Principles for Universal Health

Insurance for the United States

  1. True universality. Everybody in, nobody out, with one risk pool. No more “cherry-picking,” or exclusion of high-risk people from coverage.
  1. Tax-based financing, like Medicare, in accordance with income, instead of premiums, deductibles, and co-pays. Not free care, since everyone pays into the system through taxes.
  1. Full choice of providers in a delivery system that remains a mixture of private and public.

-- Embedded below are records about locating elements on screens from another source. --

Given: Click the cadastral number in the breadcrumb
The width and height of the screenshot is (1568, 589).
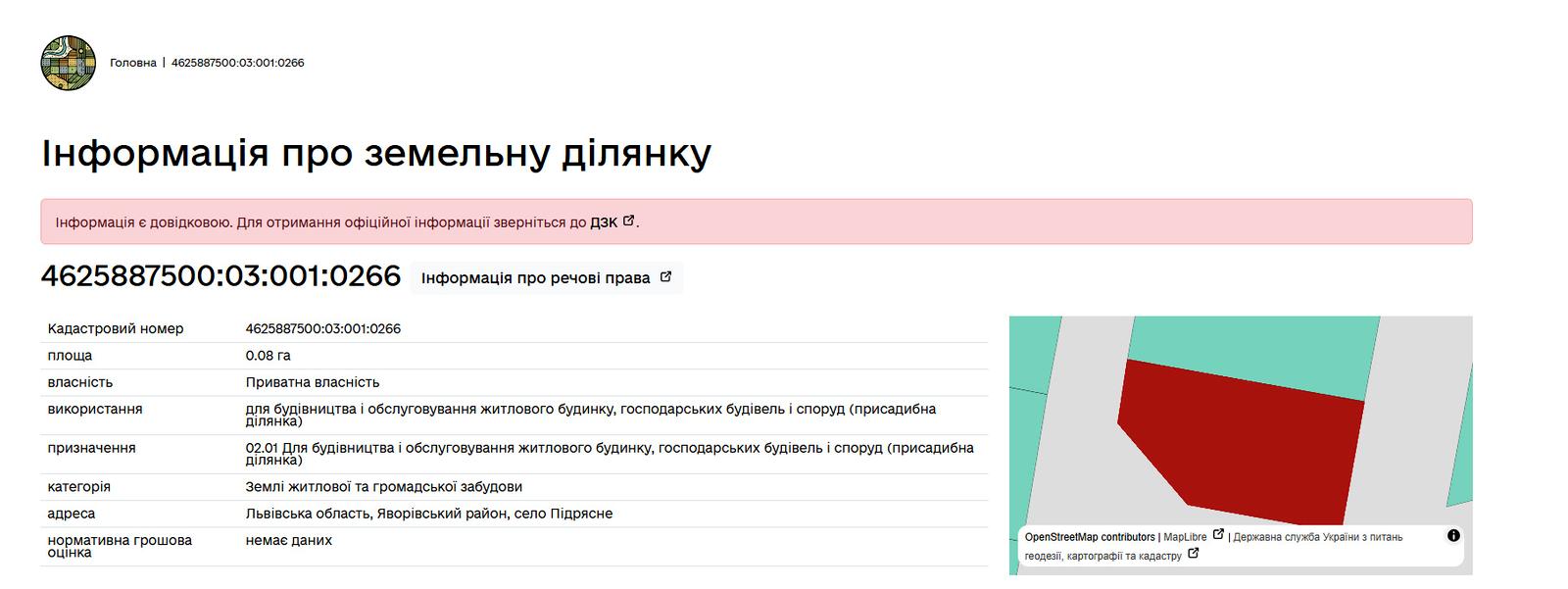Looking at the screenshot, I should 237,63.
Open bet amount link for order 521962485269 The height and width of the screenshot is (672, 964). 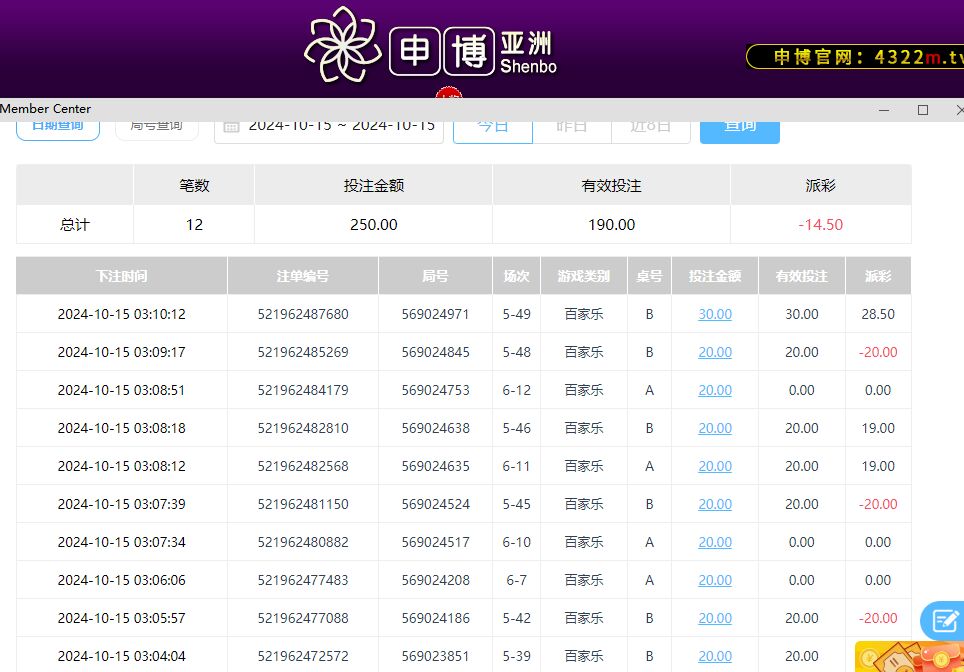pyautogui.click(x=715, y=352)
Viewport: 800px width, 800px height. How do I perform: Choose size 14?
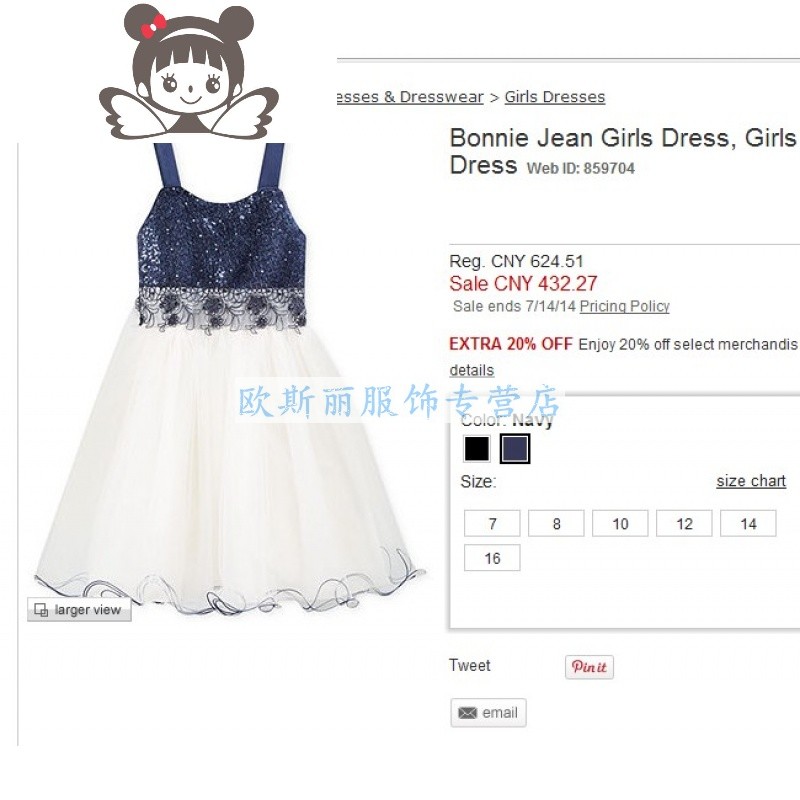click(748, 523)
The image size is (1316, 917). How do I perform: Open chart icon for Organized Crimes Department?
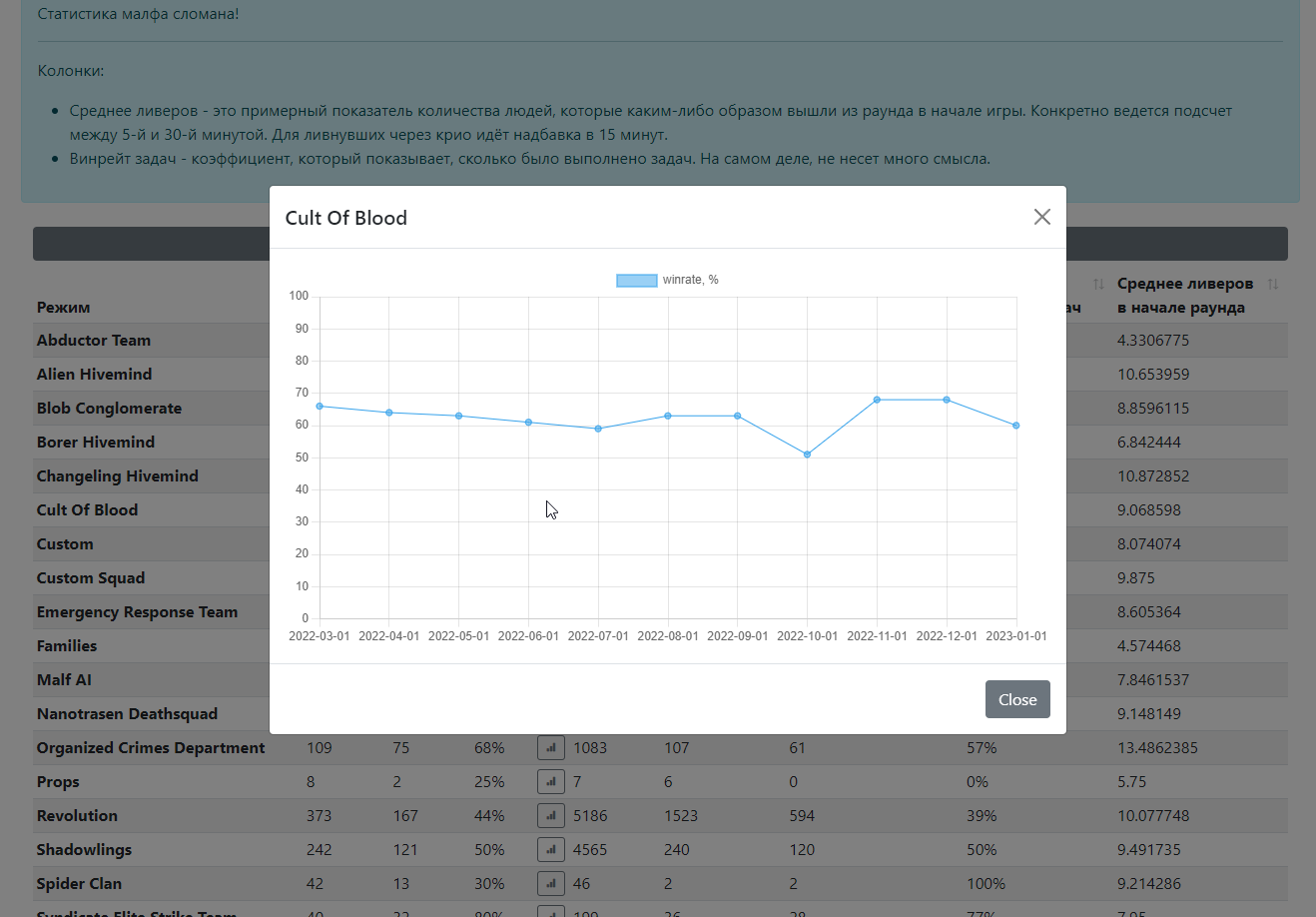pos(551,747)
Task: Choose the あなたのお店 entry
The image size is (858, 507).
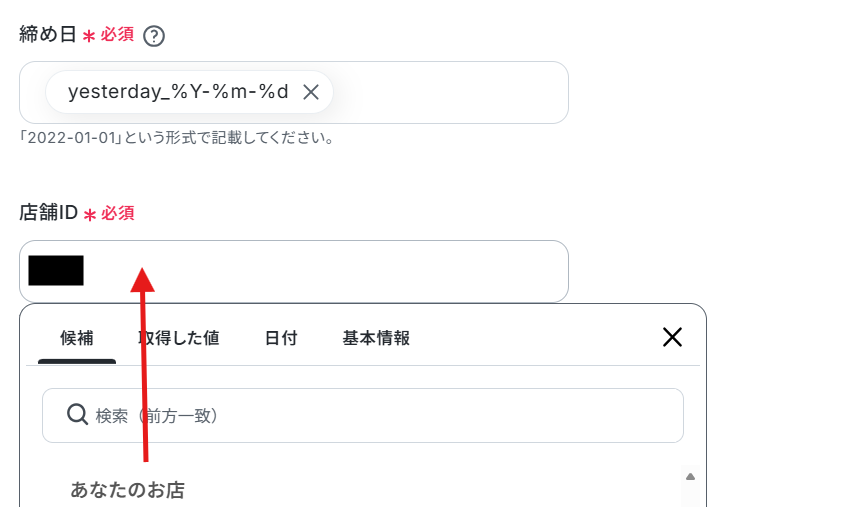Action: coord(127,489)
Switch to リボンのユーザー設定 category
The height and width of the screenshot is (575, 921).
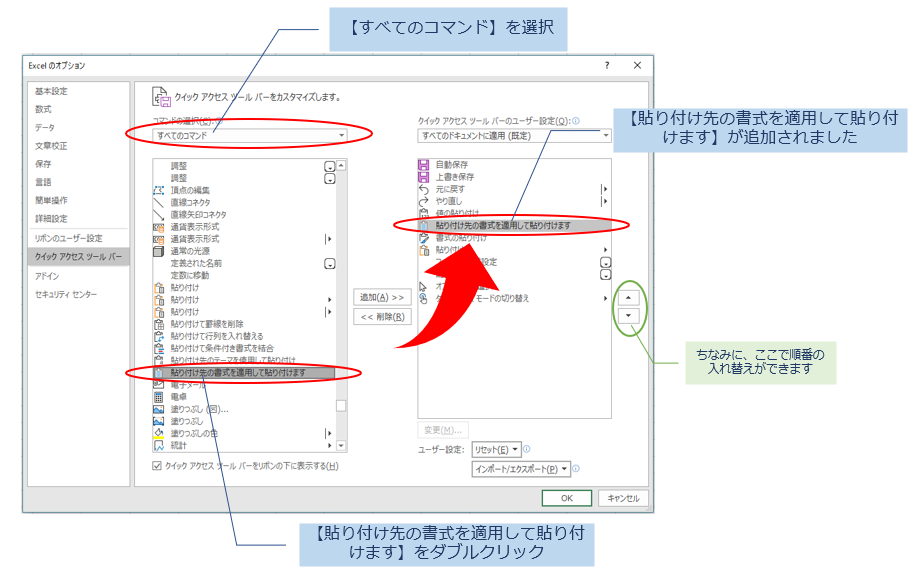(69, 238)
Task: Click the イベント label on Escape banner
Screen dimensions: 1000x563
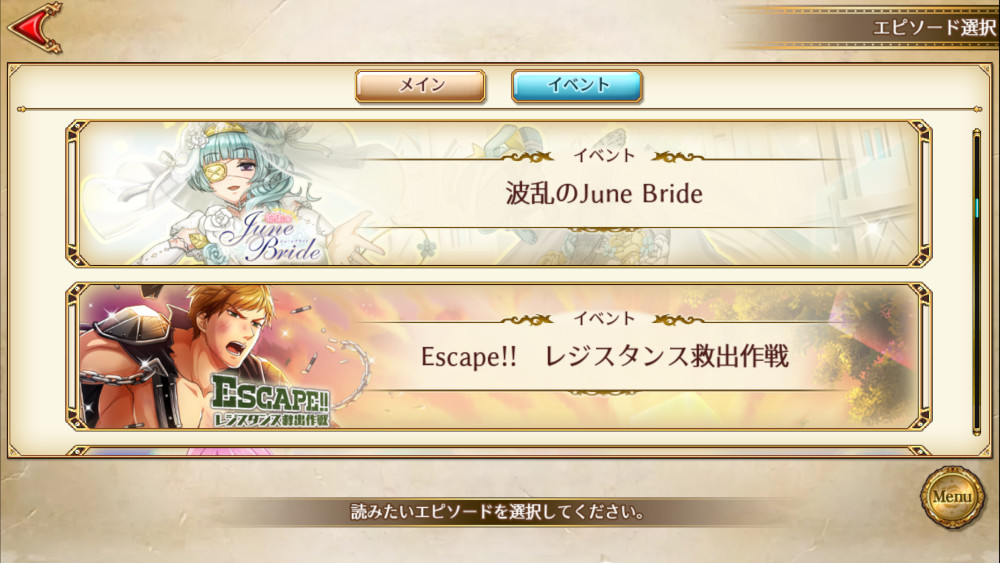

Not socialized medicine, but national health insurance in the same way that Medicare is a national insurance program.
  1. Elimination of the odd link between employers and health insurance coverage.
  1. Coverage for all necessary services, including inpatient and outpatient care,emergency care, long-term care, mental health, treatment for substances, prescriptions, and basic dental and eye care with no discrimination by type of illness or ability to pay.
  1. True integration of public health and preventive services with adequate funding, both on a personal and community basis.
  1. Continued funding for special services necessary to serve special population groups: e.g., immigrants, migrant farm workers and the disabled.
  1. The practice of medicine based on scientific principles.
  1. A national trust fund dedicated specifically to health care.
  1. National planning that allows a large degree of local autonomy. A national health board with regional or state-by-state equivalents.
  1. Public accountability. Eliminates the “opaque” (hard to fathom) financing practices of the current system.
  1. Global budgeting, which entails setting priorities, but is flexible enough to support medical education, research and excellence in medicine.
  1. Simplified administration with greatly reduced administrative costs, leaving 90-95percent of health care funds for patient care, prevention and research.
  1. Reasonable and equitable reimbursement for health care providers.
  1. Insurance companies would be allowed to sell policies only for uncovered services.
  1. Treatment of health as a “public good” instead of as a market commodity.

  Bob LeBow, MD, MPH. (2002). Health care meltdown: Confronting the myths and fixing our failing system. Boise, ID:JRI Press, pp.9-10.